• **Exercise objective**
Starting at the line with "The height and width of the screenshot is (431, 604).", retype every remaining line of the records exactly. Do not include pictures.
================
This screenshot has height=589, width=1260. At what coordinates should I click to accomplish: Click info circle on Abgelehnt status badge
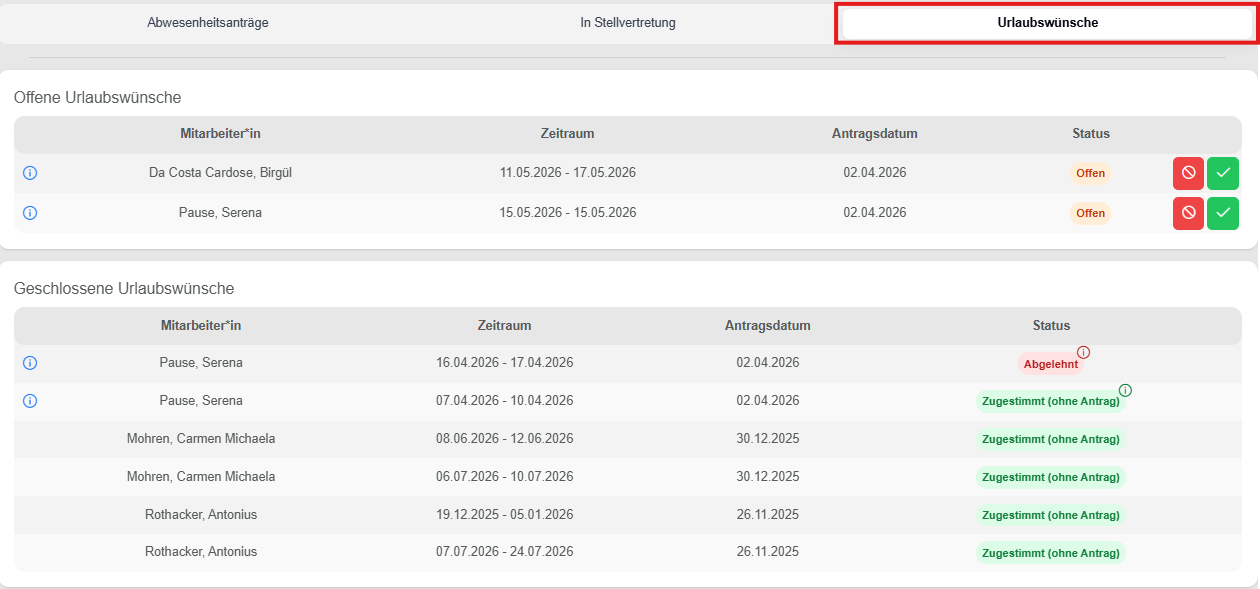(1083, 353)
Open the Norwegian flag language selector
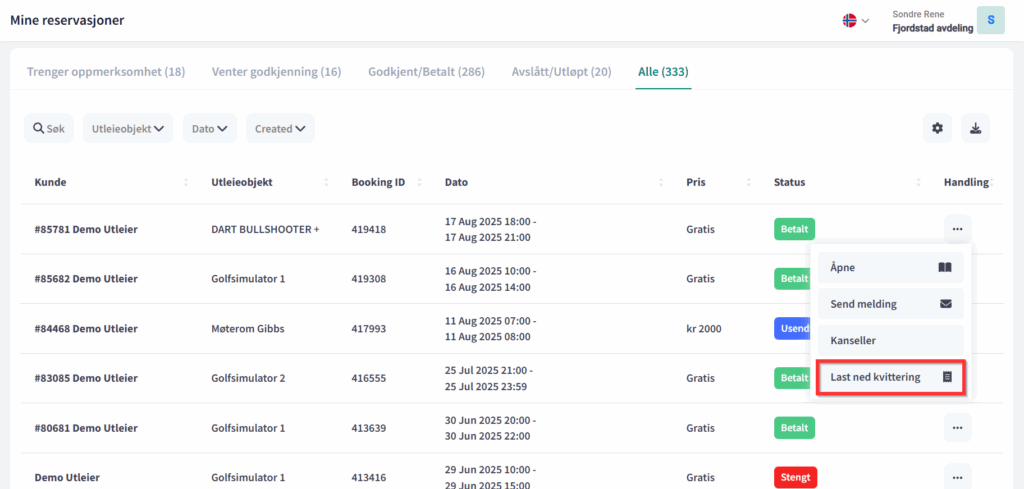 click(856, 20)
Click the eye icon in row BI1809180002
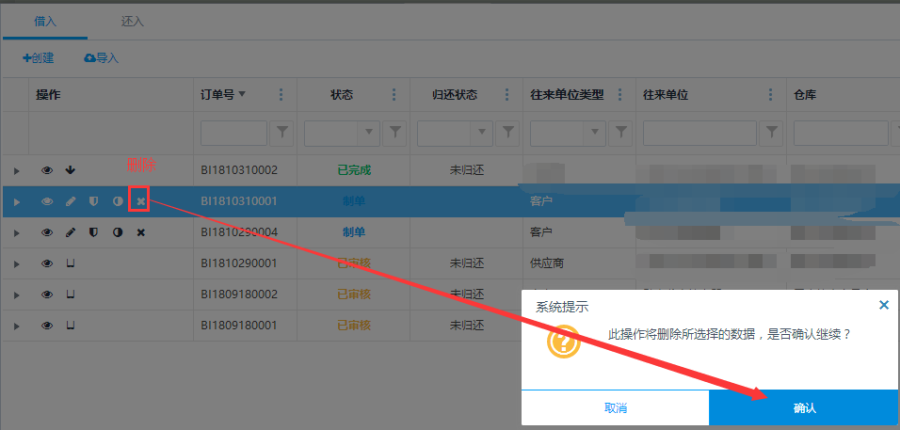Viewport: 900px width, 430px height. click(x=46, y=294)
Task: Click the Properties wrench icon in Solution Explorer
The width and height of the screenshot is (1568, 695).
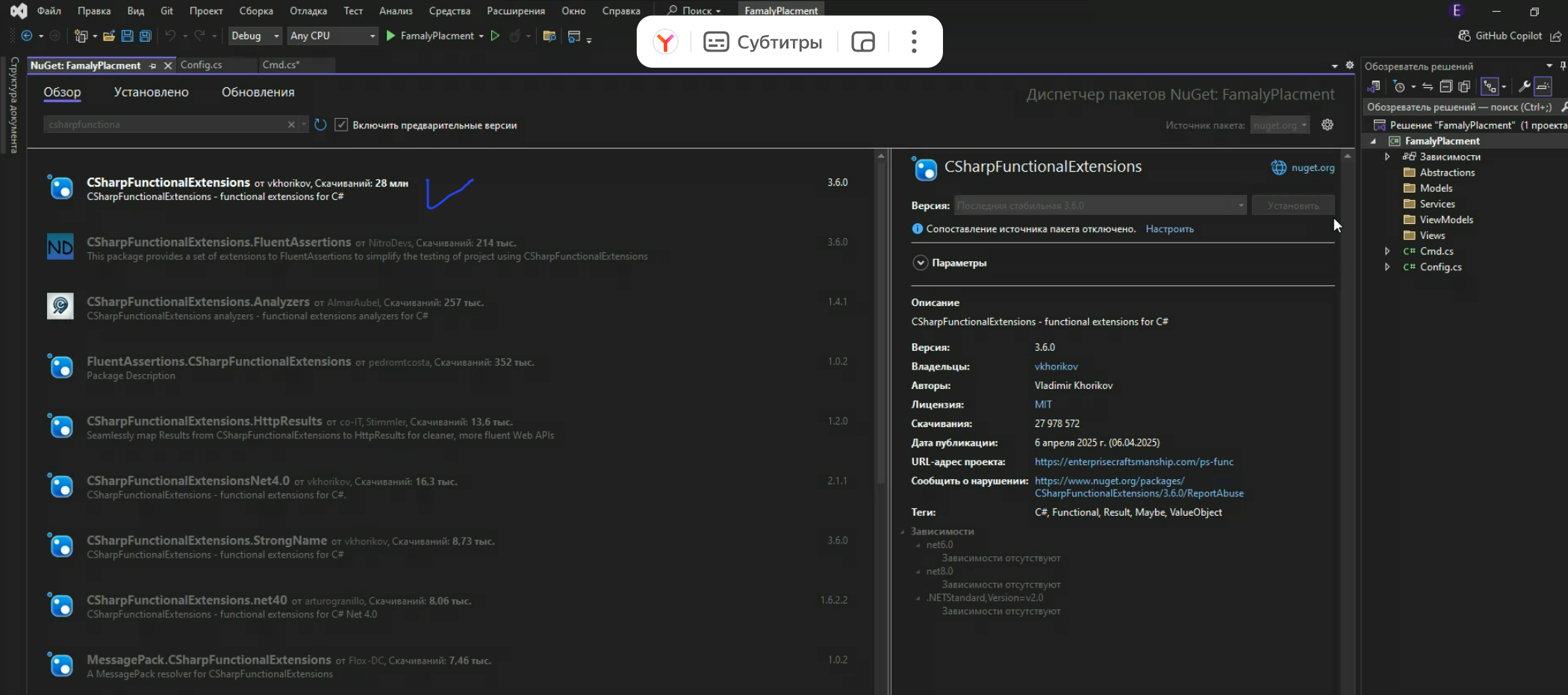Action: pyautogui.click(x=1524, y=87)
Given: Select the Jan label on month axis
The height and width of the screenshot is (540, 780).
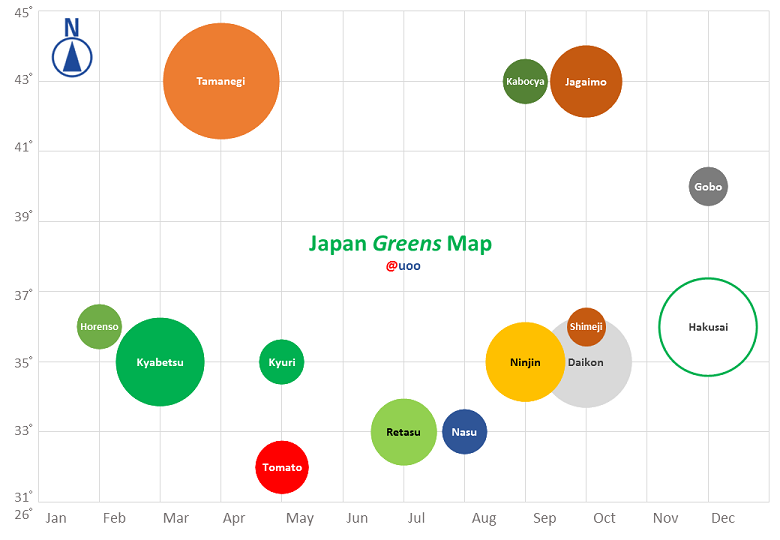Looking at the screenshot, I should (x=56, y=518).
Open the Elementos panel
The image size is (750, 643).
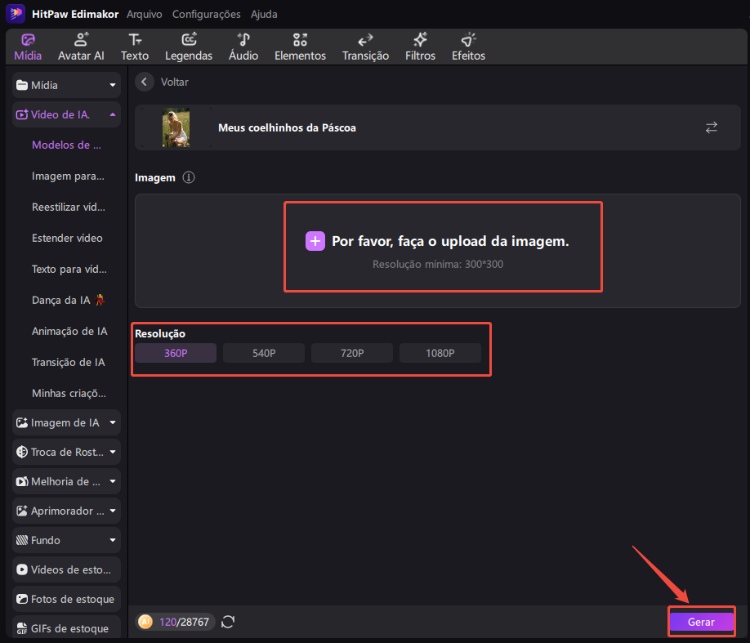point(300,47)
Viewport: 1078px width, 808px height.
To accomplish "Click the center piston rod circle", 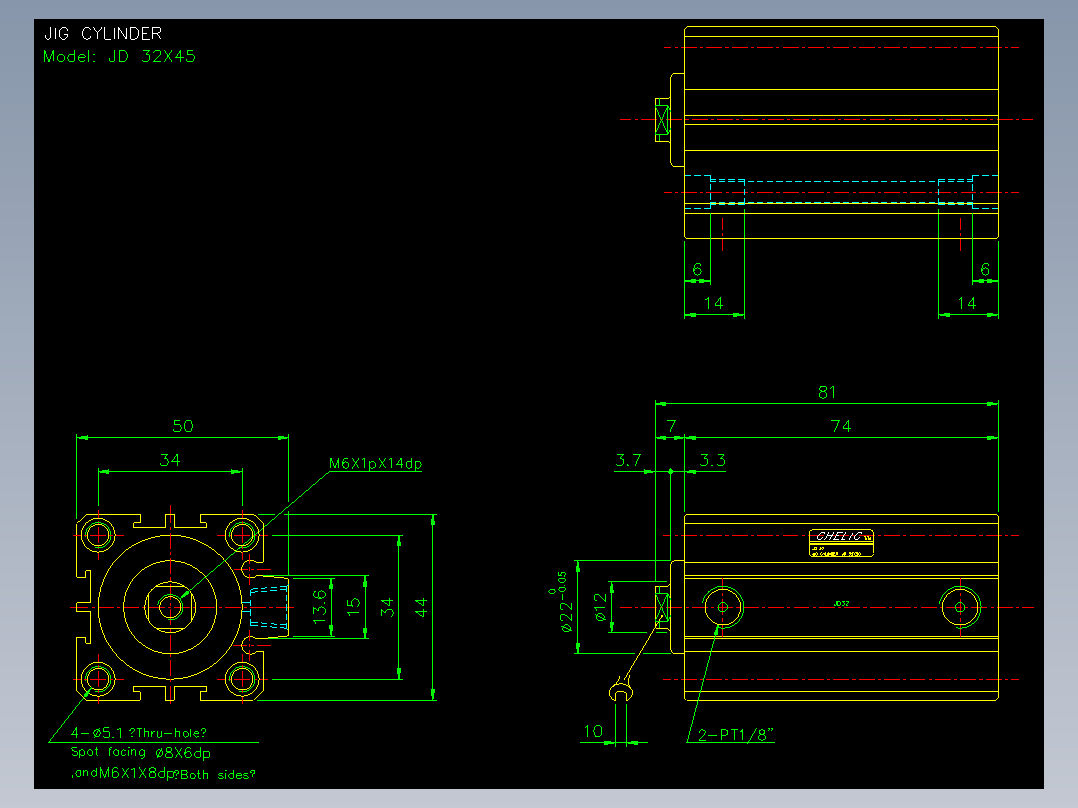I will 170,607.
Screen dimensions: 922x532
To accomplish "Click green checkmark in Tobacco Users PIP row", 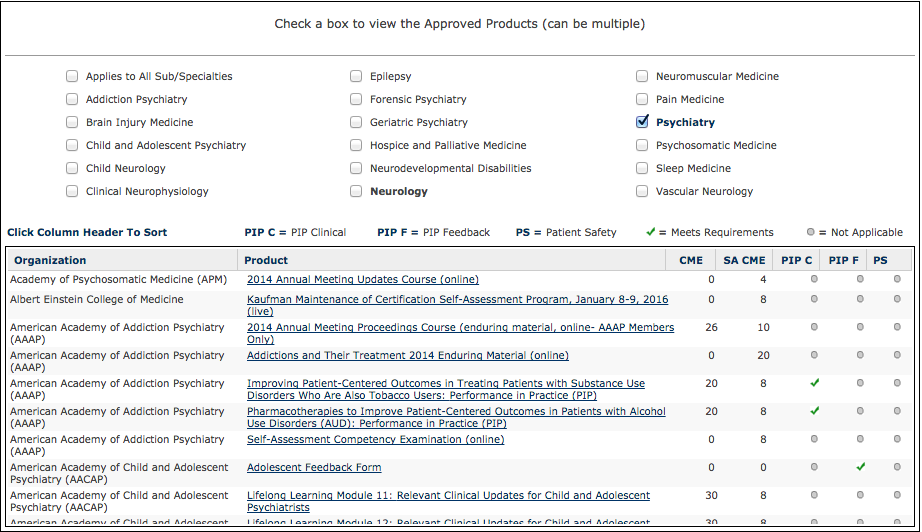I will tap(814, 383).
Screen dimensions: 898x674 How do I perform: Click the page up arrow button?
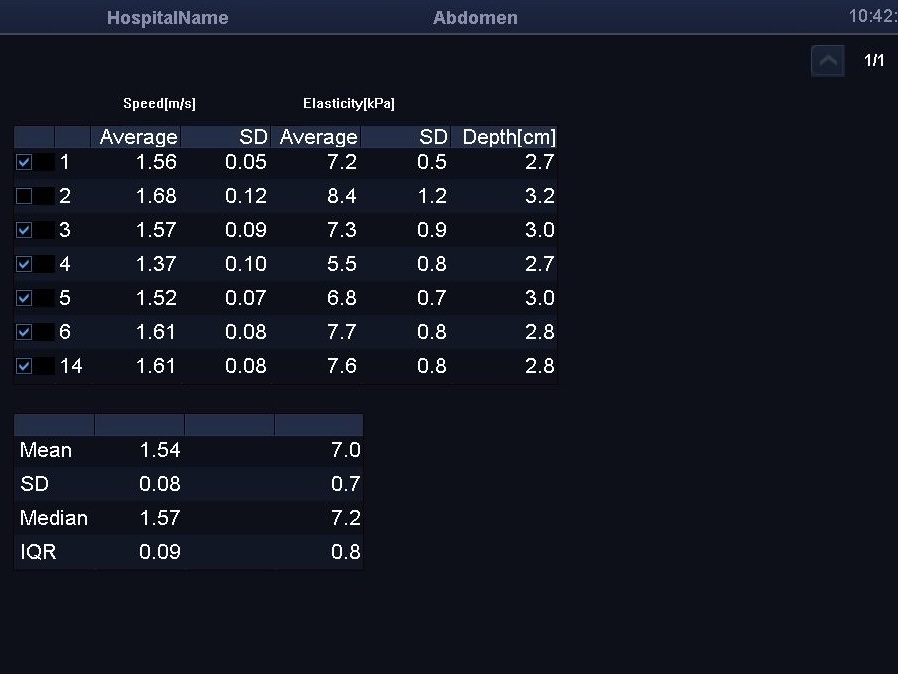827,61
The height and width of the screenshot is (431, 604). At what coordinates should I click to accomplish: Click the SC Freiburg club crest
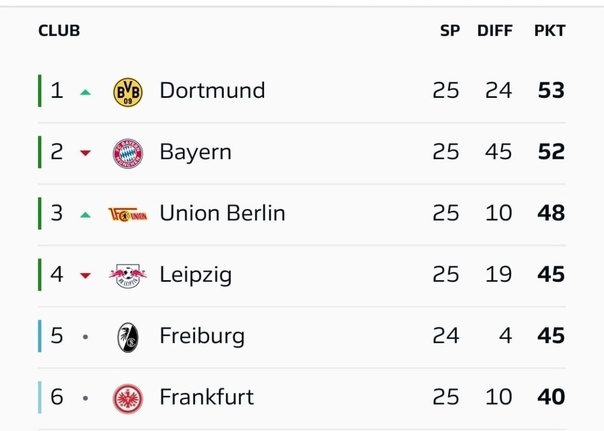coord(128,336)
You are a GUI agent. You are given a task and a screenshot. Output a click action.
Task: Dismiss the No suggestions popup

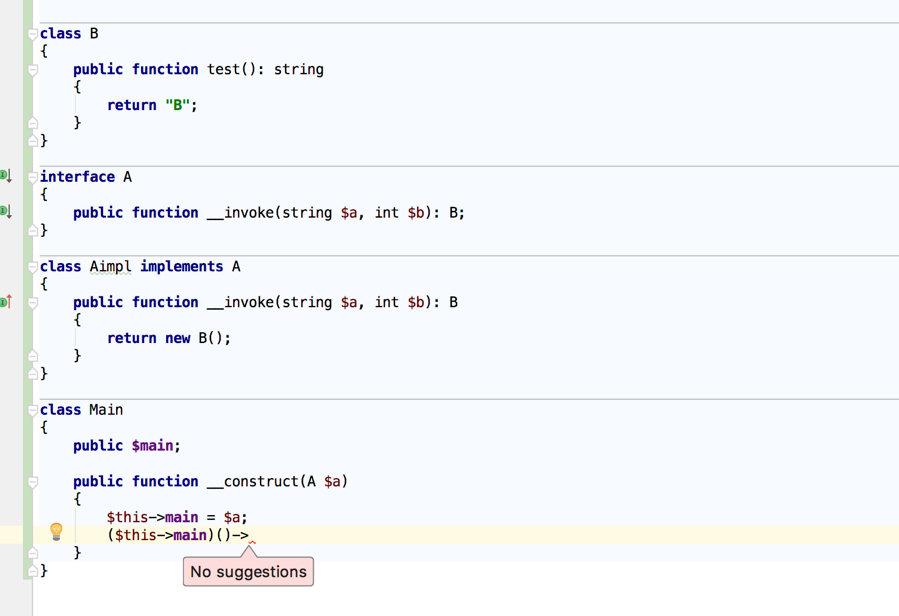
================
• **Completed task**
The height and width of the screenshot is (431, 604). At what coordinates should I click to accomplish: Click the SC Freiburg club crest
coord(128,336)
You are a GUI agent. You are given a task and a screenshot. Output a click action.
Task: Dismiss the No suggestions popup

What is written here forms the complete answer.